→ Exercise description:
Provide only the number of lines in the records where "will" appears.
══════
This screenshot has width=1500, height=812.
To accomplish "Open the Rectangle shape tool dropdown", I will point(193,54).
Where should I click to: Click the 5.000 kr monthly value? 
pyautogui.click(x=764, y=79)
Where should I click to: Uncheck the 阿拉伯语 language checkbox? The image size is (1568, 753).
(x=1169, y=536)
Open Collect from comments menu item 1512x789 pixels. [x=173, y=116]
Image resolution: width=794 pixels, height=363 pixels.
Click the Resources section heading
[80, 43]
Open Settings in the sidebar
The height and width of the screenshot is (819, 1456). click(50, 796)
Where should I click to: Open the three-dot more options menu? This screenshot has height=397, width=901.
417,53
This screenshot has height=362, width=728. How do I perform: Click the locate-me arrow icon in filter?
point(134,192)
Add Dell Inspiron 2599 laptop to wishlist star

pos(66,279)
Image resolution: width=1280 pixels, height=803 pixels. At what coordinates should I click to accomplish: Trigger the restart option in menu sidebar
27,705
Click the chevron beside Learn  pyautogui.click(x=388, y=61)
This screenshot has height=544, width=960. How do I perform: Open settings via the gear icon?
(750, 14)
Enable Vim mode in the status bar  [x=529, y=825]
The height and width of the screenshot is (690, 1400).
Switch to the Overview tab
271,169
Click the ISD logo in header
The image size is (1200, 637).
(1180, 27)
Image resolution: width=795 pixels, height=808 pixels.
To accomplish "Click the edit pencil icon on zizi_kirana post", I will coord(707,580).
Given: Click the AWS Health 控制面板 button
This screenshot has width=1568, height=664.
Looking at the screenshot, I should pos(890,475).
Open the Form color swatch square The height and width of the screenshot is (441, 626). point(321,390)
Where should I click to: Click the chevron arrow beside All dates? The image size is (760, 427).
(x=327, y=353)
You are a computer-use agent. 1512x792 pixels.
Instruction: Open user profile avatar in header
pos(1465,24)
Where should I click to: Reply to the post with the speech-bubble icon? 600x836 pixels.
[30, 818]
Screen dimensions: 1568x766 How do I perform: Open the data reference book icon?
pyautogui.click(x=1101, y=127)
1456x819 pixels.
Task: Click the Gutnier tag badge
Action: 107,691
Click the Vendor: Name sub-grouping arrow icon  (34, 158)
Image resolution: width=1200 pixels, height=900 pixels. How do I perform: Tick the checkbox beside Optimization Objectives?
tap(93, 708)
══════
→ Answer below:
2